La colonia sommersa - Kat Falls

"Un'affascinante miscela di ingredienti classici ambientata in una delle frontiere ancora inesplorate: il mare" 
Così recita il retro del libro, e da un certo lato mi trovo d'accordo. 
Negli ultimi mesi le sirene hanno iniziato a popolare gli scaffali Urban Fantasy.. ma in questo caso non abbiamo a che fare con le sirene. Kat Falls ci mostra il mare non come un luogo incantato popolato dalle bellissime creature con la coda, ma come un posto in cui la gente, a causa dello spazio ristretto rimasto sulla terra, vive e lavora. Ty abita infatti nel Dominio Bentonico, una colonia sperimentale che ha deciso di vivere sul fondale marino allevando pesci e raccogliendo alghe. 
E il mare è proprio il punto di forza del romanzo. Le descrizioni e l'ambientazione subacquea, le attrezzature e le mute rendono magica questa storia e sono talmente ben fatte da far sembrare tutto davvero molto reale. 
La scrittura è piuttosto semplice, e ho apprezzato che per una volta il protagonista fosse un ragazzo. Niente scene o pensieri sdolcinati, anzi, il rapporto tra Ty e Gemma è molto fresco e divertente. 
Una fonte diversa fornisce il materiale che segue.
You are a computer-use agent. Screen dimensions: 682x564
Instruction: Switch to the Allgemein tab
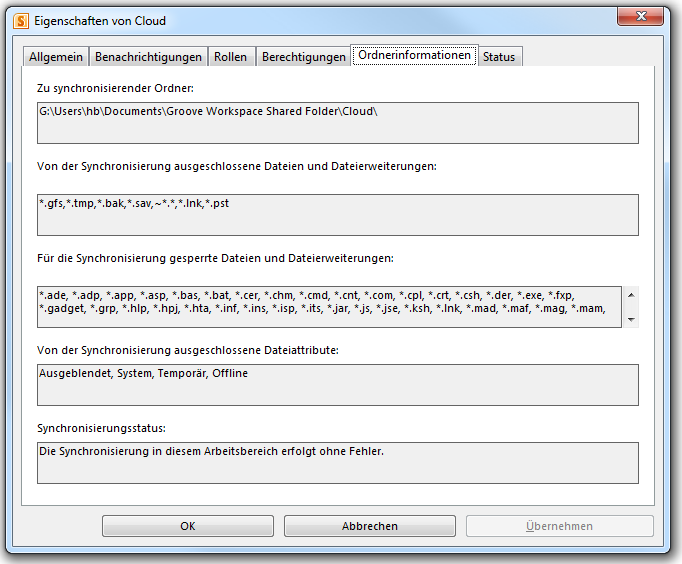coord(56,57)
Tuttavia questo primo volume della duologia dedicata al mondo sottomarino ha anche una pecca che non mi ha lasciata del tutto indifferente: la trama. Il libro ci mette davvero tanto ad ingranare.. le prime 200 pagine scorrono in maniera abbastanza lenta e, a voler essere sinceri, inutile. Ho come avuto l'impressione che tutta la prima parte fosse dedicata a descrivere il Dominio Bentonico, senza però raccontare nulla di quello che ci si aspettava dalla trama. 
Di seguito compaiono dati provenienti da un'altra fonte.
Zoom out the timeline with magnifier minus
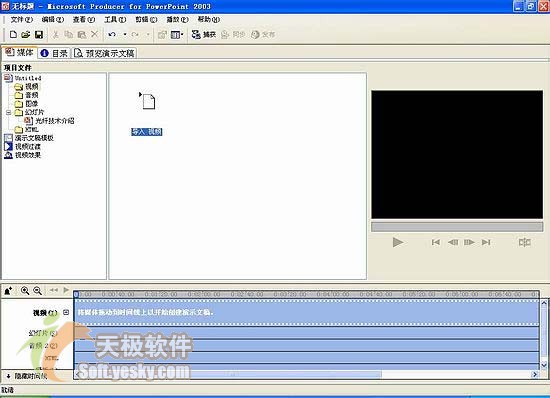Image resolution: width=550 pixels, height=398 pixels. click(37, 290)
Il finale si risolleva e diventa più scorrevole, dando finalmente il via all'avventura di Ty e riservando dei colpi di scena molto piacevoli. 
Leggerò senza dubbio il seguito, e mi sento di consigliare questo romanzo a chi cerca un distopico particolare e ben scritto, senza eccessivo romanticismo (ovvero: adattissimo anche ai maschietti). E' stata una lettura interessante, con degli alti e dei bassi, ma che nel complesso mi ha lasciato un ricordo piacevole.